__Passage to read__.
+++
As for the product, if it is only for the bath, floor and shower walls assuming a shower base is being used and providing you're not on a second story and have used villaboard, use whatever as it's not that vital but if you are doing a tiled shower base, on the second floor or using plasterboard :Shock:  it's another story.   I always use Davco k10 plus. water based polyurethane, resists re emulsifying if constantly pooled with water that some others do.  Don't bother with 'aba superflex' an acrylic based product that is half as thick as the k10 plus.  Have not used anything else.  The k10 costs about $100 for the small 4 litre tub which will only do a 1m x 1m shower base and 2 walls with 2 thick coats.  
Like most things, you get what you pay for (excluding aba products, overpriced)

----------


## phild01

The K10 is good, Also Cromellin which doesn't need another primer product.

----------


## intertd6

It is really important that a water proofing (WP) angle goes under the lip of a bath as it doesn't rely on the bond of a sealant to waterproof around the bath perimeter that moves considerably every time the bath is filled. A certificate stating that the waterproofing has been done complying with the standard is required for certifiers & such, if it's a backyard job then who ever does it takes the risk, most professional builders or tradesman doing bathrooms would make sure the WP is done properly to the standard as it is very expensive to rectify leaks at a later stage as they are responsible for a least 6 years of warranty. To do it properly the waterproofer has to do the WP in two stages & I still come across installers that think it can be done in one stage, but I haven't yet been shown how thats possible.
+++
__Entries supplied__.
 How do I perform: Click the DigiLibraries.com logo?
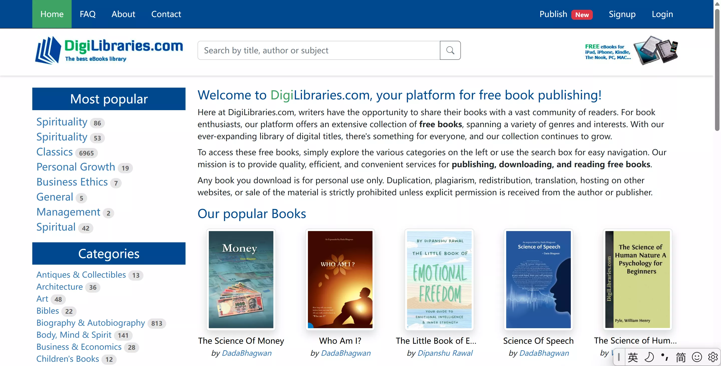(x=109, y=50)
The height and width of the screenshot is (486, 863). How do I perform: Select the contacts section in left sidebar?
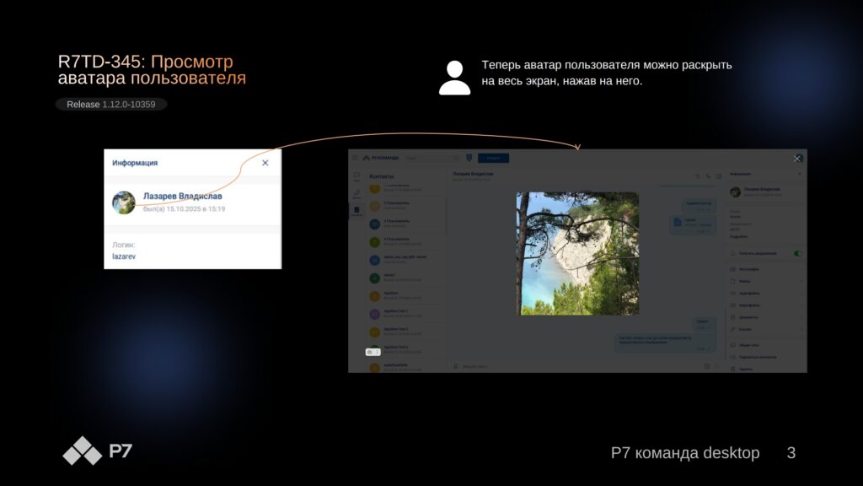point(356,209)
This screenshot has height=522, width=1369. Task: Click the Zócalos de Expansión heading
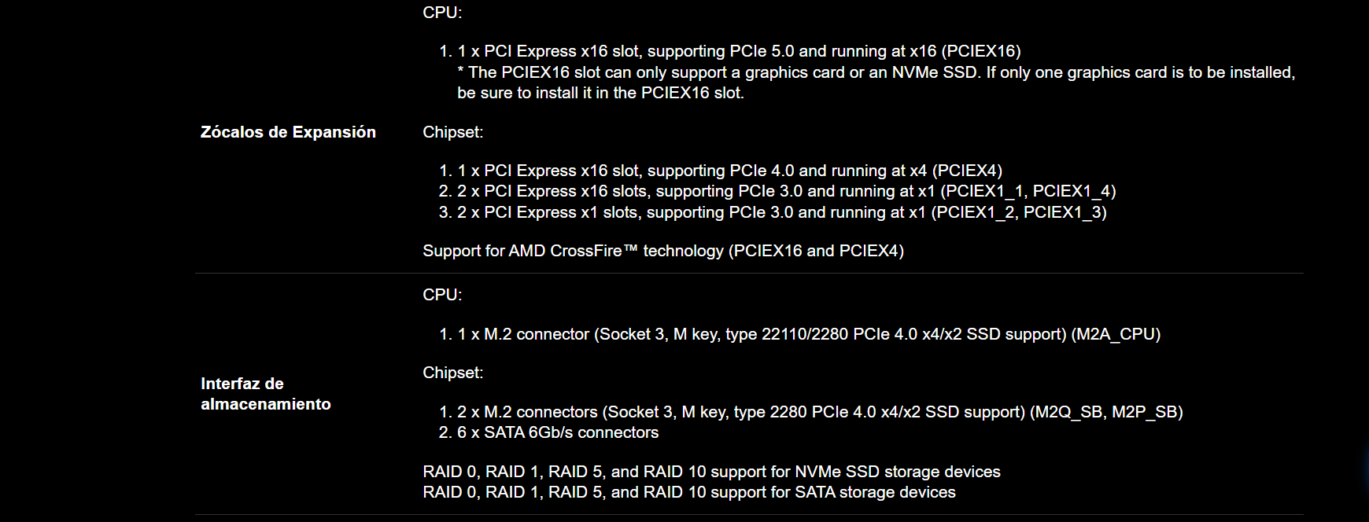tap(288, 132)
+++
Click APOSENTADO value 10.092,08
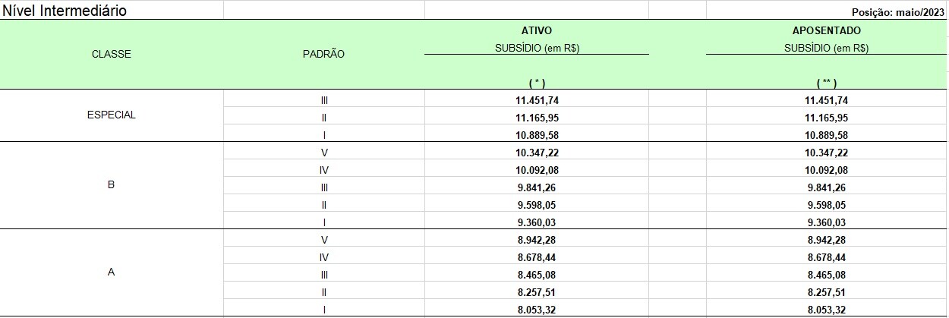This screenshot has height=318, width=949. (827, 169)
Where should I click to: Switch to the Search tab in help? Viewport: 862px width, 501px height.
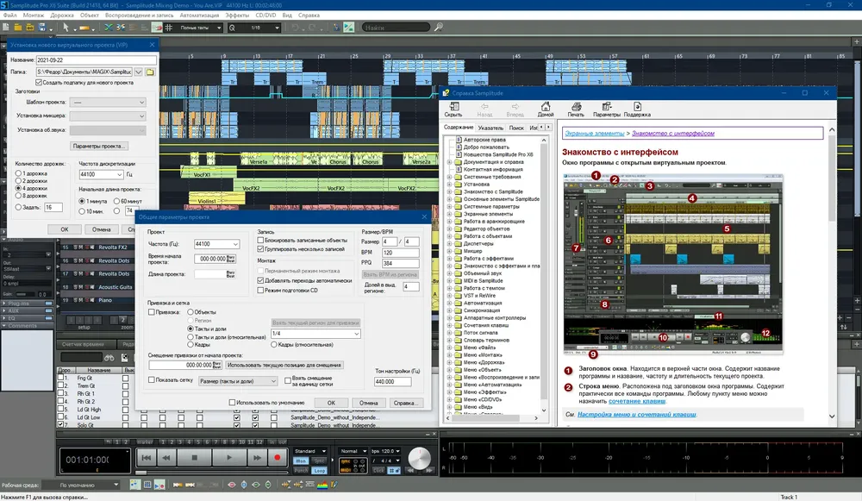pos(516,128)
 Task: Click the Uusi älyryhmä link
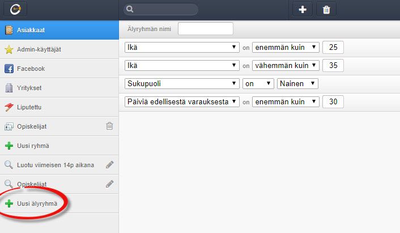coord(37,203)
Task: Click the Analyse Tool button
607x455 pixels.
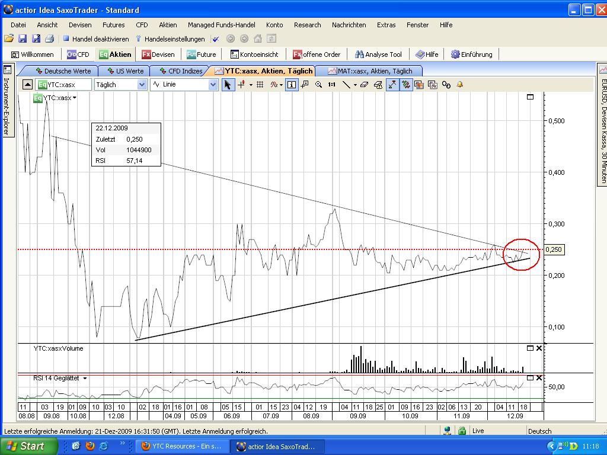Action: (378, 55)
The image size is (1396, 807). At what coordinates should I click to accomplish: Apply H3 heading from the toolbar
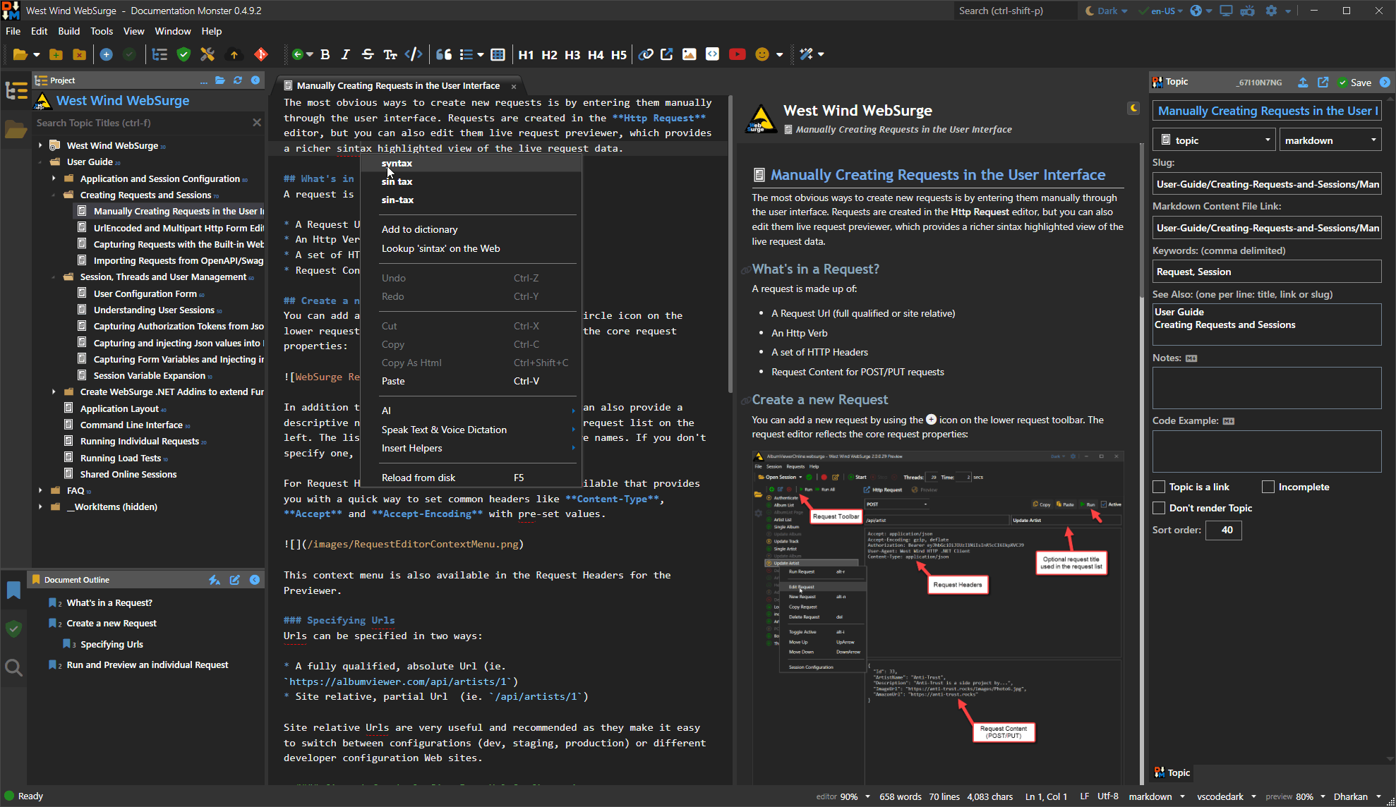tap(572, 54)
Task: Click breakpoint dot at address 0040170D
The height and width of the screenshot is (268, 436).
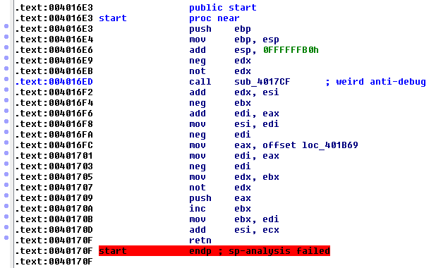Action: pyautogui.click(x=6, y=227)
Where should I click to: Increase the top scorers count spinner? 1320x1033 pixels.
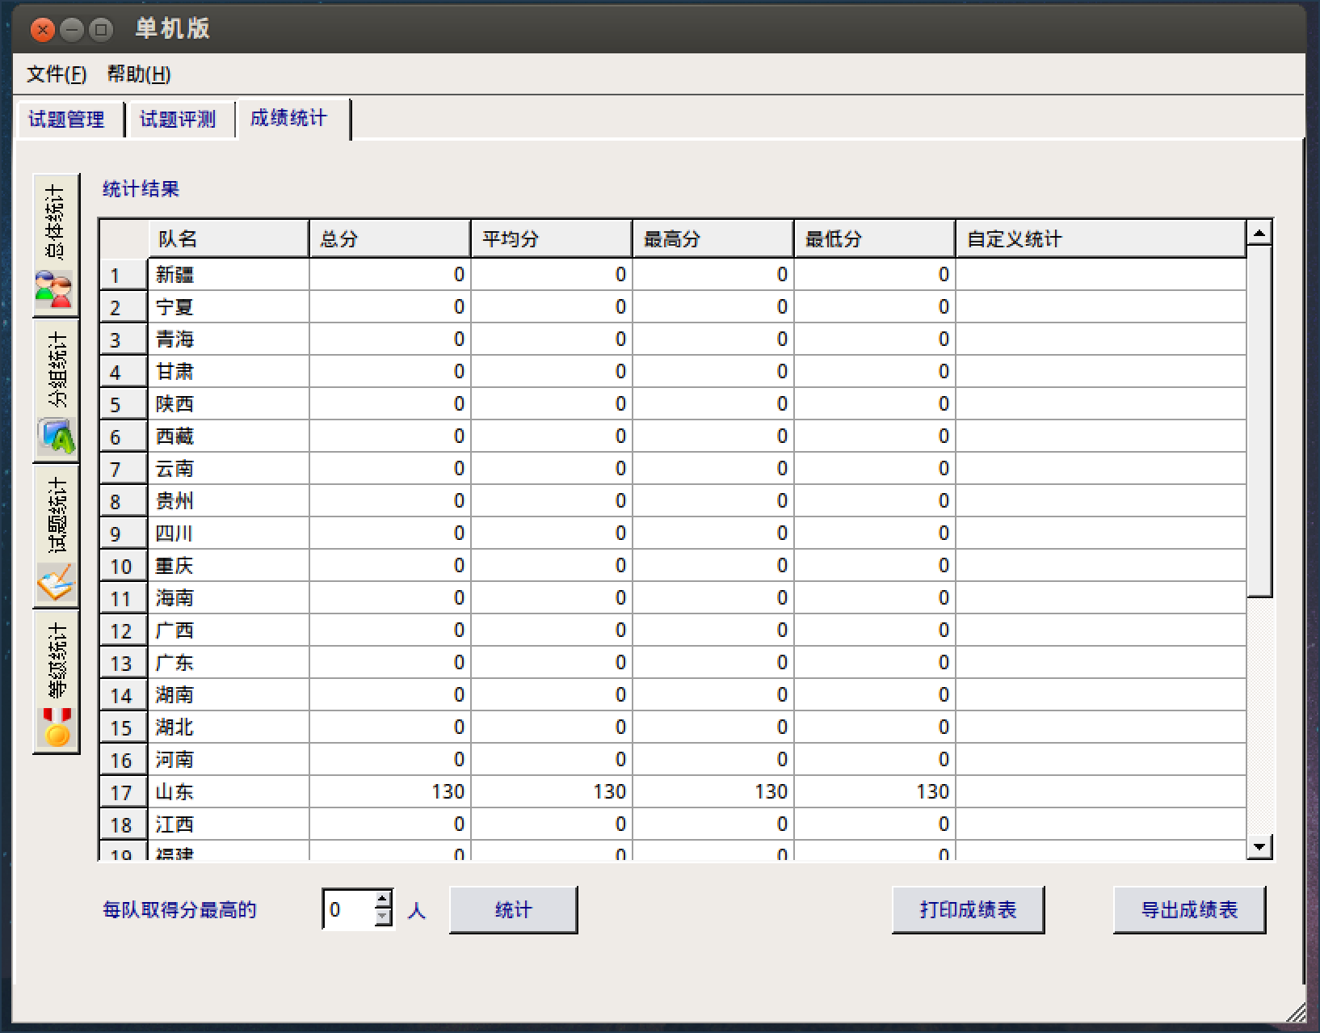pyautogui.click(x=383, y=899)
+++
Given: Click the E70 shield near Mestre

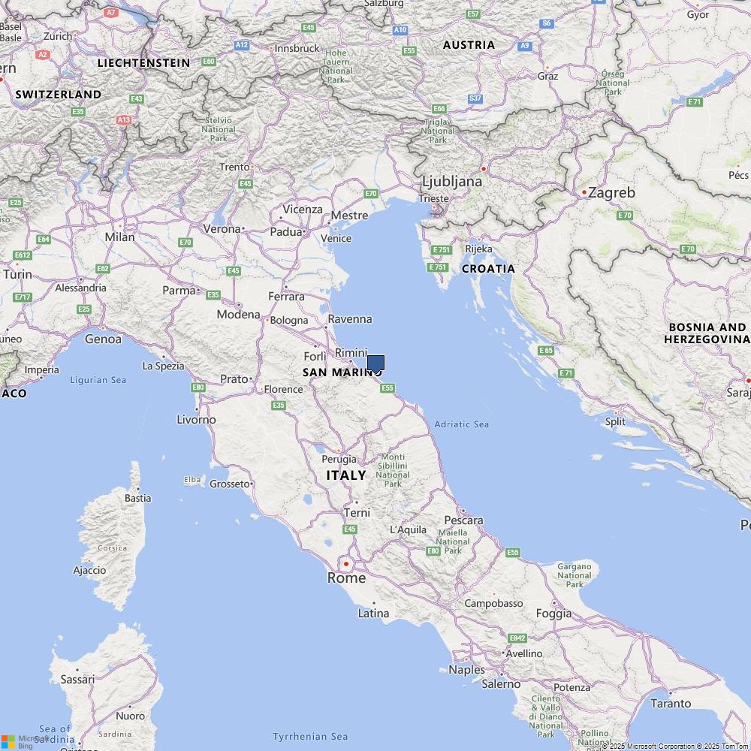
+++
__Problems__.
a) Rewrite everything in the waterproofing discussion from "As for the product, if" down to "another primer product.", putting "drywall" in place of "plasterboard".
b) According to the waterproofing discussion, what does the small 4 liter tub of K10 cost?
Answer using only the waterproofing discussion, not the records.

__Answer set__.
a)
As for the product, if it is only for the bath, floor and shower walls assuming a shower base is being used and providing you're not on a second story and have used villaboard, use whatever as it's not that vital but if you are doing a tiled shower base, on the second floor or using drywall :Shock:  it's another story.   I always use Davco k10 plus. water based polyurethane, resists re emulsifying if constantly pooled with water that some others do.  Don't bother with 'aba superflex' an acrylic based product that is half as thick as the k10 plus.  Have not used anything else.  The k10 costs about $100 for the small 4 litre tub which will only do a 1m x 1m shower base and 2 walls with 2 thick coats.  
Like most things, you get what you pay for (excluding aba products, overpriced)

----------


## phild01

The K10 is good, Also Cromellin which doesn't need another primer product.

b) About $100.